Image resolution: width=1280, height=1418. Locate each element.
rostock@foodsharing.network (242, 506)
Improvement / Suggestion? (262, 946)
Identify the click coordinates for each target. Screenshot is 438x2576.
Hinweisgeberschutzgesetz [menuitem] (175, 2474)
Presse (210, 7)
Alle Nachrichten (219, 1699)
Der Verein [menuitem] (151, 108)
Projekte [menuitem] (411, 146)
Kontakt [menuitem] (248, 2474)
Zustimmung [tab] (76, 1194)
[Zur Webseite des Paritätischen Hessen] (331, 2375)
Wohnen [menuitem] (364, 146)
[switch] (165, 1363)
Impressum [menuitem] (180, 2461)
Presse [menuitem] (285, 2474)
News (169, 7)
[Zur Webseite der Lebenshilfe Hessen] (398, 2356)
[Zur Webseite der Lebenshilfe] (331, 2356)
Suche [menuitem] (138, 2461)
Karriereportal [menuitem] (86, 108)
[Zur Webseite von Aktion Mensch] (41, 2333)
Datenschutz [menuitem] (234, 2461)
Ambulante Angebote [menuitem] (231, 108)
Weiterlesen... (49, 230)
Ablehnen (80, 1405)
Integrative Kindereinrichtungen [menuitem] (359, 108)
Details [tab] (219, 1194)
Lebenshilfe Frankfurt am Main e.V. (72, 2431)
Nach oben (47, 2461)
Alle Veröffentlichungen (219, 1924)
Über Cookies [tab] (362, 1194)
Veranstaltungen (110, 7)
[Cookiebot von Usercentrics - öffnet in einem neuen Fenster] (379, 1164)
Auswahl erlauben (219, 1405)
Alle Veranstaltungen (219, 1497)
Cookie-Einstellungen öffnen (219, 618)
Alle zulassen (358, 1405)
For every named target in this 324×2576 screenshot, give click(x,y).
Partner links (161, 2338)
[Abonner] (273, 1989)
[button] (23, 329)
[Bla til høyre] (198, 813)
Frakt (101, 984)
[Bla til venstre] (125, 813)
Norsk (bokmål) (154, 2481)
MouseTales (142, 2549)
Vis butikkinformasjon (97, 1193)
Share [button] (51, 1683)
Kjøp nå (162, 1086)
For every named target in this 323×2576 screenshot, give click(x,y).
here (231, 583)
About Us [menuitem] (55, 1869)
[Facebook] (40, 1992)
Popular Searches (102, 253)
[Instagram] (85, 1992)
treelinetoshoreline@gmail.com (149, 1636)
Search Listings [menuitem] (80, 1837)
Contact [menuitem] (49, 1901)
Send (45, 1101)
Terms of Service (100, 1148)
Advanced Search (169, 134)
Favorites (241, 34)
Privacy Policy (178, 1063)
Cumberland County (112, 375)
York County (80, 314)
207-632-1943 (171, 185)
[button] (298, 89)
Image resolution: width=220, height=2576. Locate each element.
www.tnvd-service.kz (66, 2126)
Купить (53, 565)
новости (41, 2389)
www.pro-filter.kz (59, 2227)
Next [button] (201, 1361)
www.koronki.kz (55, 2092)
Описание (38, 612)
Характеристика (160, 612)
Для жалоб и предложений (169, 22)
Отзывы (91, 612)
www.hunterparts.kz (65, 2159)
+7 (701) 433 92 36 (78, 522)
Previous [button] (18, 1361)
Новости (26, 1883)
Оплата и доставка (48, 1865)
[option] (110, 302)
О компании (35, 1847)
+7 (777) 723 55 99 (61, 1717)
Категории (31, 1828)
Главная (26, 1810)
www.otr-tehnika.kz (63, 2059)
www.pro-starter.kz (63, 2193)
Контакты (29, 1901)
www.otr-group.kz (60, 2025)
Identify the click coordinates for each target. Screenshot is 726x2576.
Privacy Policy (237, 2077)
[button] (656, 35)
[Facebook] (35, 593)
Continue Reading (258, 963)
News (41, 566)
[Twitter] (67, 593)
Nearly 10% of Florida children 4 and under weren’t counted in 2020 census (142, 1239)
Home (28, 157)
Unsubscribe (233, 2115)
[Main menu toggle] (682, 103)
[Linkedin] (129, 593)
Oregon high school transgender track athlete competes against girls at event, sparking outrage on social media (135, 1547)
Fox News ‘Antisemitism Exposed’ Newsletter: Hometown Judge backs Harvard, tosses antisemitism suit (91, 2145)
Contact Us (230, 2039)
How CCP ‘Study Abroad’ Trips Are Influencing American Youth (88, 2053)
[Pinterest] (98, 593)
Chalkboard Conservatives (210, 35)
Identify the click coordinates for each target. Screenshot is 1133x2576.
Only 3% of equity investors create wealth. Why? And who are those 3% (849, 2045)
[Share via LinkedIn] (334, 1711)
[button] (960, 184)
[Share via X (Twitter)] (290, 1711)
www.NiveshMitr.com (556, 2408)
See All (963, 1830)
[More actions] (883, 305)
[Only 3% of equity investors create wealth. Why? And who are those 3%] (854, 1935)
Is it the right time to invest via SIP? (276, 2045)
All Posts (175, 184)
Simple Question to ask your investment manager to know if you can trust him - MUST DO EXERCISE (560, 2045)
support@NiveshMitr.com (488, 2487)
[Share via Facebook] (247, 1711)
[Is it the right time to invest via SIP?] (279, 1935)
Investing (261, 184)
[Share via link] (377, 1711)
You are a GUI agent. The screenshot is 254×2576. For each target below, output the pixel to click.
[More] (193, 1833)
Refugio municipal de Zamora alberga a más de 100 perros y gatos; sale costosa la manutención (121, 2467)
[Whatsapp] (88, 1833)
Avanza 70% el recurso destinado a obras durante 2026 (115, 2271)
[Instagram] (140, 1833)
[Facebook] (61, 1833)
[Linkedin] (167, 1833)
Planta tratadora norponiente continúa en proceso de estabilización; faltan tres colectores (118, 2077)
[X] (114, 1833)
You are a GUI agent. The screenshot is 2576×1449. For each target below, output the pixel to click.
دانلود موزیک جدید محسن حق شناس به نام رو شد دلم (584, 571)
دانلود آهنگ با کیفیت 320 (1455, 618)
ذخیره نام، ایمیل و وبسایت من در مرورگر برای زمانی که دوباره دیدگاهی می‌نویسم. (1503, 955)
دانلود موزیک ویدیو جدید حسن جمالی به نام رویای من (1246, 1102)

----------------------------------------

# ACTION ITEM
Tally the lines in the entries above that hold the word "جدید". Reply with nothing but that count.

# THE ANSWER
2